We are all familiar with the minimum age required of drivers that are legally allowed on the road. The typical minimum age is set at 16 years although there are specific locations that allow younger drivers at 15 years or require older ones at 18 years. The main reason why there is much emphasis on the minimum age requirement is because of statistics that show that the biggest bulk of fatal vehicular accidents involve drivers from the age of 15 to 24 years.
In the context of driving, age is often seen as an indicator of experience which is not right at all times. We can have a seasoned 20-year old driver driving for four years and a newbie 30-year old driving for only a month. Although age per se matters especially in relation to teenage drivers who are not yet exactly expected to make the best decisions, age and experience will have to be considered closely together.

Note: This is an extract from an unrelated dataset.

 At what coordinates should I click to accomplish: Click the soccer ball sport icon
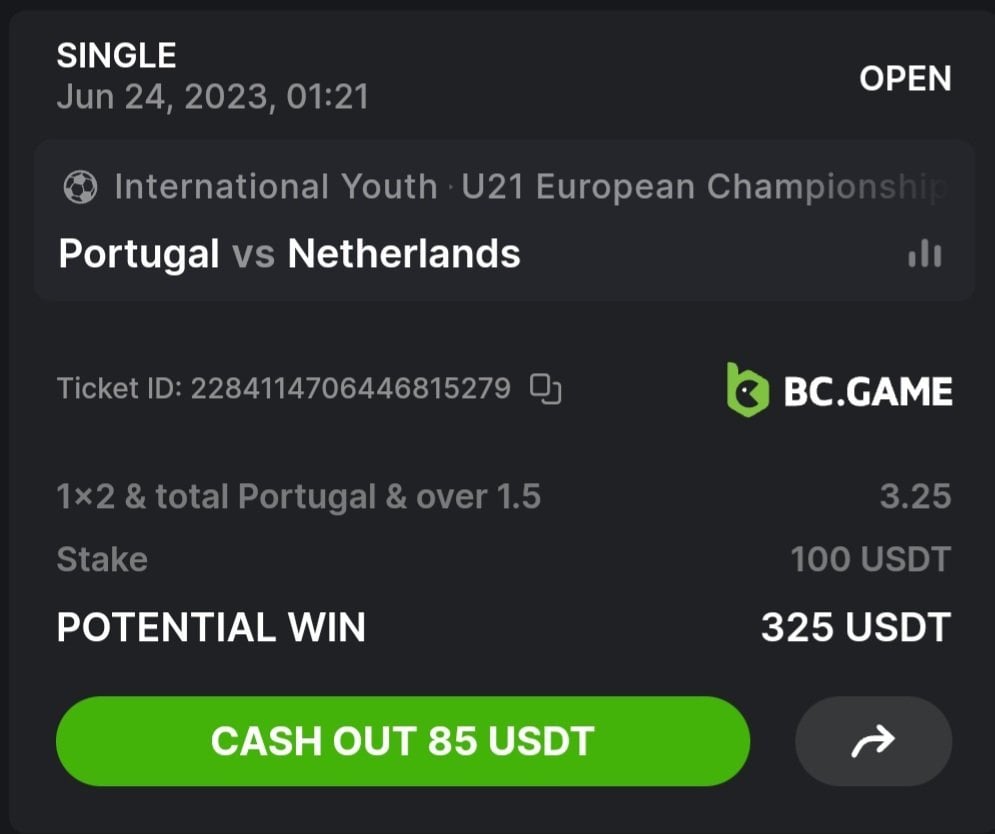(80, 187)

On the other side of the spectrum which may present certain concerns are the senior drivers aged 60 and above. Although most have gained considerable experience and expertise on the road through time, time has also become the main culprit in the deterioration of certain capabilities. The most commonly affected are sight and reflex.
All drivers know that these two work doubly hard while driving. A driver cannot afford to have serious vision problems that may cause him or her to make fatal decisions in driving. Fast reflex or reaction time to certain circumstances or road and traffic conditions are required to counter unexpected road risks.
Some countries have sought to address this concern by requiring drivers in advanced to age to renew their licenses more frequently. This also allows for more frequent vision testing. On a bright note however, drivers in this age group have one of the lowest accident records attributed largely to the less time they spend on the road and the better condition of their cars.